ISTANBUL (Reuters) - Turkey raised interest rates for the first time in nearly three years on Thursday, hiking its benchmark rate by a more-than-expected 50 basis points as concerns about a tumbling lira eclipsed President Tayyip Erdogan’s calls for cheap credit.

Turkish President Tayyip Erdogan speaks during a signing ceremony with Belarussian President Alexander Lukashenko in Minsk, Belarus, November 11, 2016. REUTERS/Vasily Fedosenko

The lira has lost some 14 percent of its value this year and hit a series of record lows, battered by a resurgent dollar following the Donald Trump victory in the U.S. election and by domestic security worries after a failed July coup.

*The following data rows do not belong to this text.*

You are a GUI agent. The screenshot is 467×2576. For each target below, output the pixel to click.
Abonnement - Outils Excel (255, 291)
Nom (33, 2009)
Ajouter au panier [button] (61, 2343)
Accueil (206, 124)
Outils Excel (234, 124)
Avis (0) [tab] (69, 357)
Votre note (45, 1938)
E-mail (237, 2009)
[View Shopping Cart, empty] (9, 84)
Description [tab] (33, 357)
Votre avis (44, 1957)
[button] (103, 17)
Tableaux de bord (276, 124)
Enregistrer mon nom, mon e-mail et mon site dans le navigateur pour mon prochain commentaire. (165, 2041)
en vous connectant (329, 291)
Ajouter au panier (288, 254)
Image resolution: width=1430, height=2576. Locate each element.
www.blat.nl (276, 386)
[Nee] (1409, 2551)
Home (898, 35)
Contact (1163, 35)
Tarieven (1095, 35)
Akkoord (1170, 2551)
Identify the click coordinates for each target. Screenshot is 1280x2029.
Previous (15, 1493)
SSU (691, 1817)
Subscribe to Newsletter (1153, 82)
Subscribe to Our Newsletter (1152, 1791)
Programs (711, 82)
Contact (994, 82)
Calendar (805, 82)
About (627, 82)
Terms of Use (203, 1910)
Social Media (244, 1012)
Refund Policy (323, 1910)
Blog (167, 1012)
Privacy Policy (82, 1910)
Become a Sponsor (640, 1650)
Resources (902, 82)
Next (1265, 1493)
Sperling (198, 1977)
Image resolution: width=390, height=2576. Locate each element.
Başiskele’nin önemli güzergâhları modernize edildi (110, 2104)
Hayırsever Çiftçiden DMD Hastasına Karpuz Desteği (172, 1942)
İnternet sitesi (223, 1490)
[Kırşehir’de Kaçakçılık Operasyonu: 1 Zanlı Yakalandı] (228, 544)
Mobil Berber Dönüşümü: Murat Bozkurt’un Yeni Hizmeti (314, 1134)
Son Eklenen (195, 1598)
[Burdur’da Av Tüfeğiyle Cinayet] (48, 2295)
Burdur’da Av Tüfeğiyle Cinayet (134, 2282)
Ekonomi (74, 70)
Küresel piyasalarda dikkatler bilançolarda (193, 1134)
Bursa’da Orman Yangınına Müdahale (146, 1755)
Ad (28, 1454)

Erdogan, who has described himself as an “enemy” of interest rates and chastised banks for what he says is the high cost of credit, wants the central bank to lower rates to spur growth. Investors have long argued the Turkish central bank needs to tighten, citing the inflation risk posed by the weaker currency.

“Today’s rate hikes show the extent to which domestic and external conditions have deteriorated, forcing the central bank’s hand,” Nicholas Spiro, a partner at consultancy Lauressa Advisory in London.

“While the surge in the dollar since the U.S. election has put further strain on the lira, it’s the escalation in the post-coup crackdown on dissent over the past few months which has unnerved investors the most.”

Investors have been particularly worried about rule of law in Turkey. More than 125,000 people in the military, judiciary and elsewhere have been sacked or suspended while about 36,000 have been jailed pending trial.

The bank raised the benchmark one-week repo rate to 8 percent from 7.5 percent, bigger than the 25 basis point hike forecast by 12 out of 19 economists polled by Reuters.

In another unexpected move, it increased the overnight lending rate - the highest of the multiple rates it uses to set policy - to 8.5 percent from 8.25 percent.

But the increases failed to give the lira a sustained boost. After firming immediately after the decision, it later touched a record low of 3.4430 to the dollar.


“Exchange rate movements due to recently heightened global uncertainty and volatility pose upside risks on the inflation outlook,” the central bank’s monetary policy committee said in its statement.

“The committee decided to implement monetary tightening to contain adverse impact of these developments on expectations and the pricing behavior.”

On the eve of Thursday’s meeting, Erdogan said he had a right to criticize the central bank despite its independence.

“Since I took on the job of leading Turkey 14 years ago, I have only fallen short of making headway in a few areas that I desired. One of those is the cutting of interest rates,” he said in a speech at the stock exchange.

“I have nothing against the independence of the central bank, but I cannot allow my people’s will and rights to be taken away with high interest rates,” he said.

Analysts said the central bank’s moves could go some way to reassure investors.

“Rather than the magnitude of the hike, the important thing was to see that the (central bank) was willing and able to hike rates,” Yarkin Cebeci, an analyst at JP Morgan said in a note to clients.

“Today’s decision also shows that the bank can do more of the same if needed in the coming months.”

Whether that happens may well depend on Erdogan. In his speech on Wednesday night, he reached back to Turkey’s Ottoman past for evidence of the perfidy of bankers.

“We are heirs of the Ottoman Empire, a nation that has had its core exploited by banks, bankers and brokers for years,” he said. “We are fighting against them over and over again, and it is becoming clear that we were right.”